Sikorsky, a Lockheed Martin company and Rain demonstrated and tested autonomous wildfire suppression techniques on both propane and burning brush piles using Sikorsky’s optionally piloted MATRIX flight autonomy system layered with Rain’s wildfire suppression planning software. Performed in late April in Southern California, the flight tests familiarized firefighters with the potential of autonomy to help crewed and uncrewed firefighting helicopters find and suppress early-stage wildfires.
The autonomous wildfire suppression tests in late April were the first performed by Rain and Sikorsky in California over live fires in wildfire-prone terrain; at 3,300-ft altitude; sometimes in wind gusts up to 30 knots (35 mph). The tests were performed in close collaboration with firefighters from the San Bernardino County Fire Protection District, who built and set fire to multiple brush piles for the aircraft to find and suppress with water.
Sikorsky’s autonomous Black Hawk helicopter is equipped with fly-by-wire flight controls, MATRIX flight autonomy, satellite datalink, and on-board thermal and vision cameras. MATRIX allows operators to choose between fully autonomous and piloted modes.
For the fire suppression tests, Rain layered its mission autonomy onto the MATRIX system, enabling a ground operator to command the Black Hawk aircraft using a Rain tablet to assign specific tasks including: Guiding the aircraft to a water source; filling the bucket in a hover; searching and finding a brush pile fire with the aircraft’s thermal sensor; determining the fire size; calculating the flight path, speed and altitude to the fire; accounting for wind speed and direction during suppression; and determining the precise moment to release water to achieve the desired water coverage level.
While in flight, sensors mounted on the aircraft geolocated the fire and streamed video to the ground operator’s command tablet for situational awareness and mission planning decision making.
Sikorsky safety pilots were hands-off the flight controls as the Black Hawk aircraft flew with a 324-gallon Bambi Bucket attached to a 40-ft line.
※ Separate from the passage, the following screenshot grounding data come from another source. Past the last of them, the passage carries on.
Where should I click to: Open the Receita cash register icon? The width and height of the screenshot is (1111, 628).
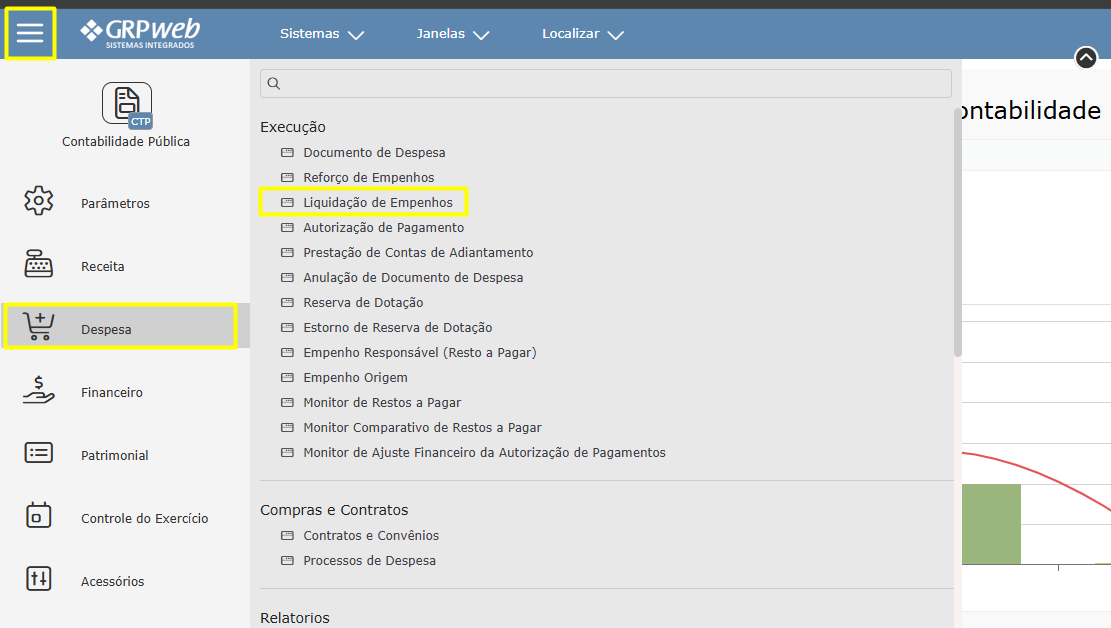point(38,265)
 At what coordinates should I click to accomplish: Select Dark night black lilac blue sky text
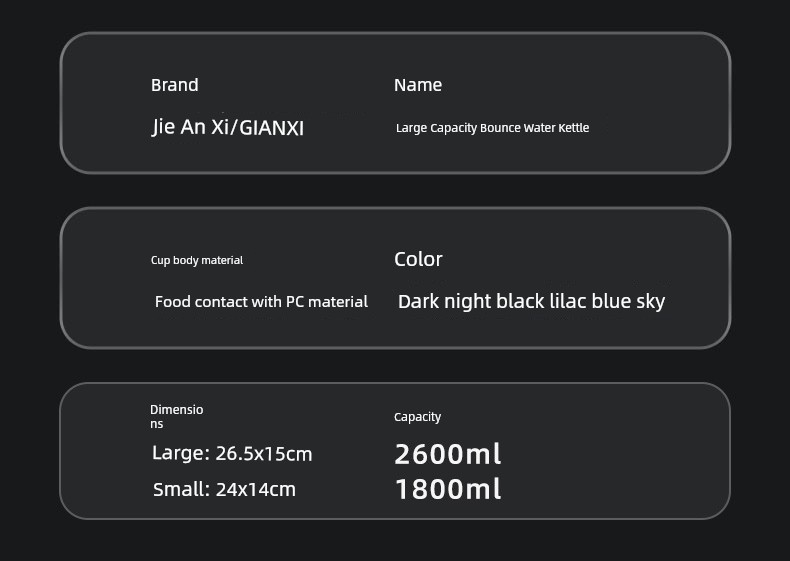pyautogui.click(x=532, y=301)
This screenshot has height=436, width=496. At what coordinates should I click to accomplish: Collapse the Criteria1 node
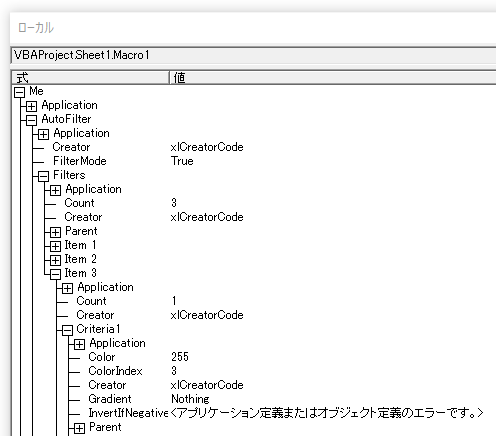click(68, 330)
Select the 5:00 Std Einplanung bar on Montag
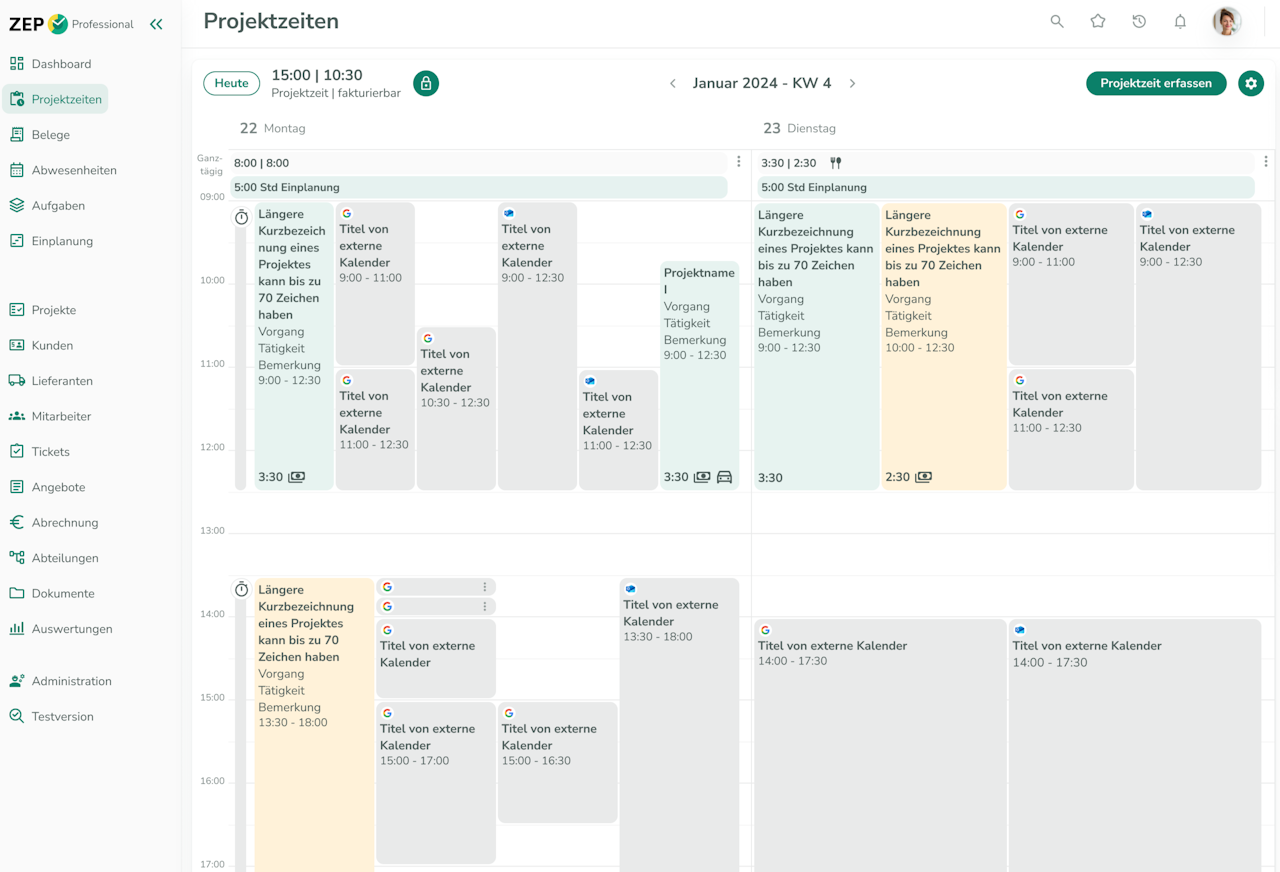 pyautogui.click(x=479, y=187)
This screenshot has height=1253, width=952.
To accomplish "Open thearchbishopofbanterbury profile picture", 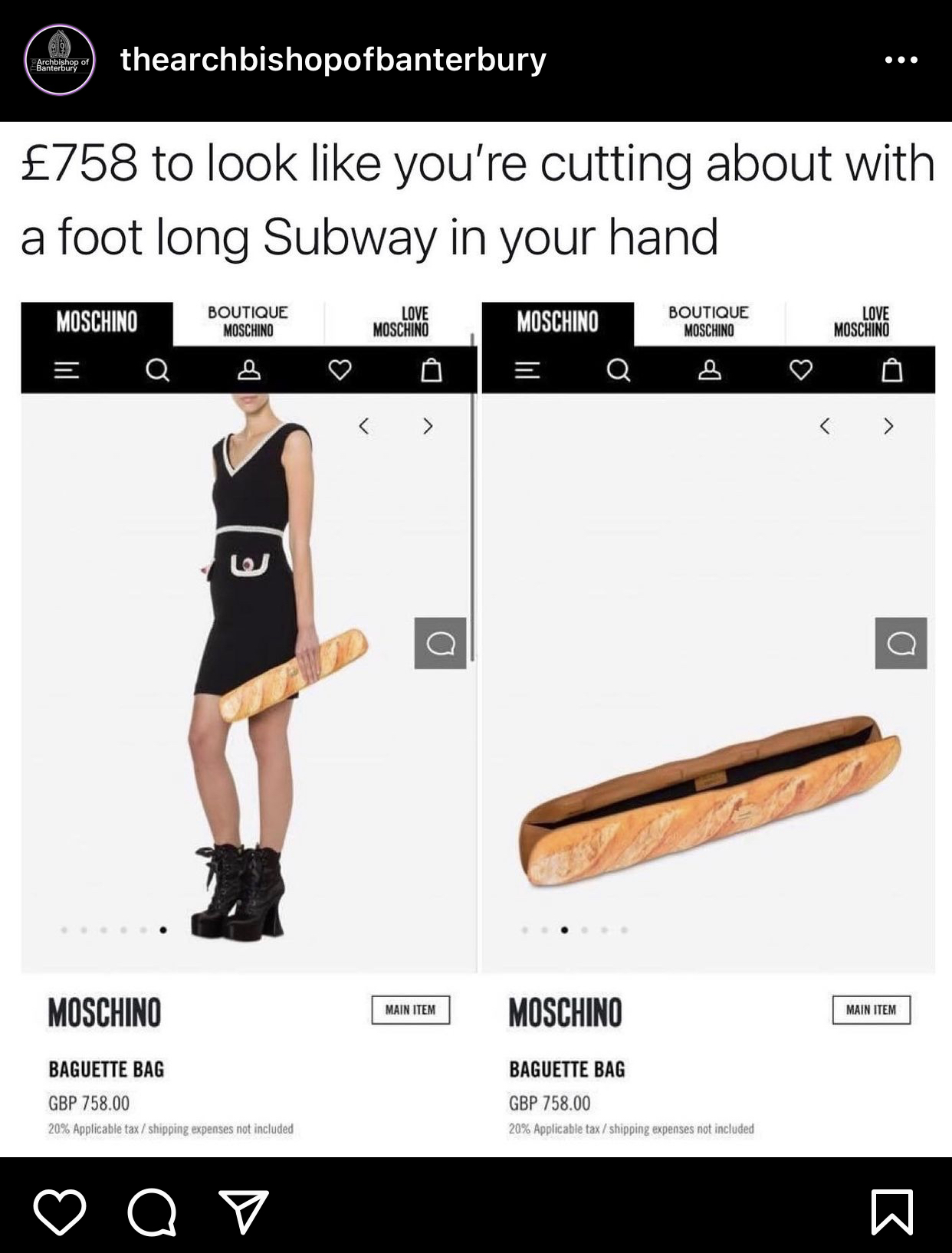I will 60,60.
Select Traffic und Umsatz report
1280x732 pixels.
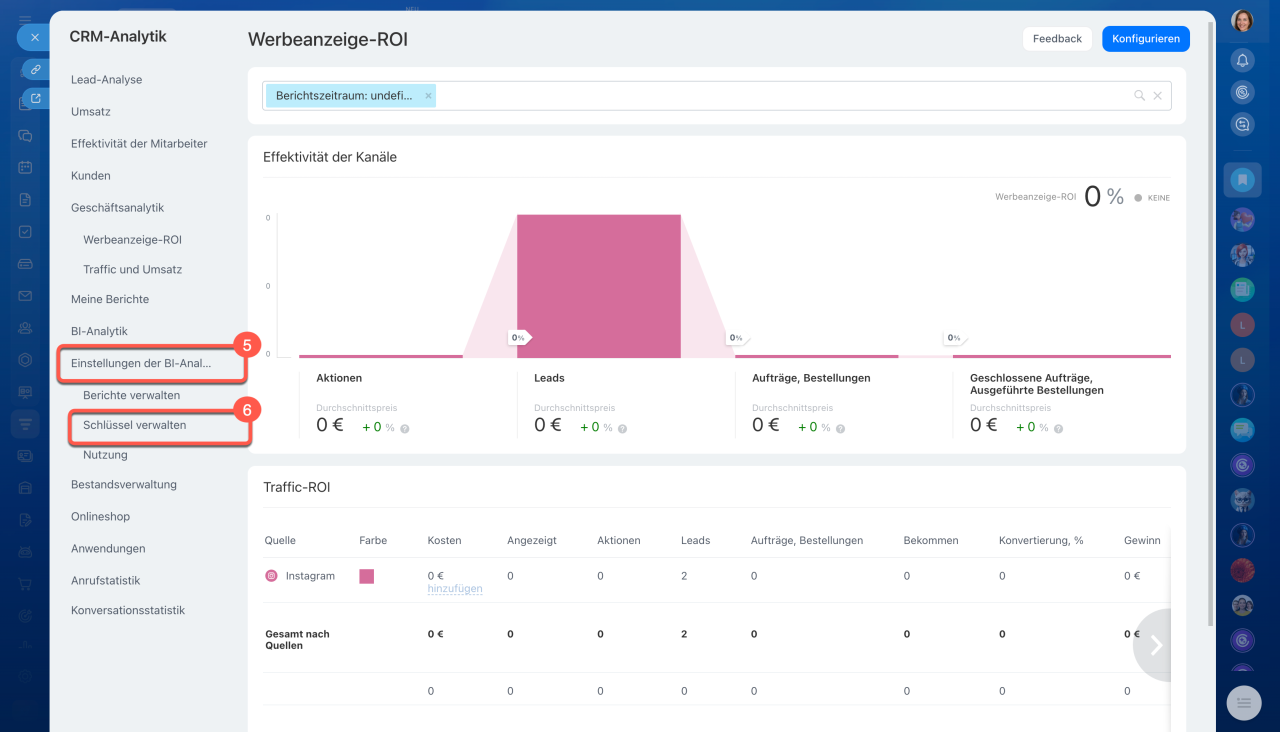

Wildfire Water Solutions provided the water source — a 189,000-gallon water tank installed less than a mile from three adjacent hilltop burn sites.
With the optionally piloted flexibility of Sikorsky’s MATRIX technology, the Sikorsky and Rain team also demonstrated transition from autonomous control of the aircraft to piloted operation depending on the operational and environmental conditions.

In total, the aircraft flew 24 hours in California during two weeks of flight. Witnessing portions of the tests were representatives from CAL FIRE, San Bernardino County Fire District, Orange County Fire Authority (OCFA), and the U.S. Forest Service. During one series of water drops, a crewed OCFA Sikorsky S-76 airborne command helicopter operated alongside the autonomous Black Hawk aircraft. The joint flights demonstrated communication interoperability of the autonomous aircraft with a human-piloted helicopter in the same Fire Traffic Area.
The Black Hawk helicopter is similar to Firehawk™ helicopters flown by CAL FIRE, Los Angeles County, Orange County and other local governments. CAL FIRE and local fire departments across California operate 24 Sikorsky S-70 Firehawk helicopters, each equipped with a 1,000-gallon belly-mounted water tank. Three more Firehawk helicopters are to be delivered to CAL FIRE this year.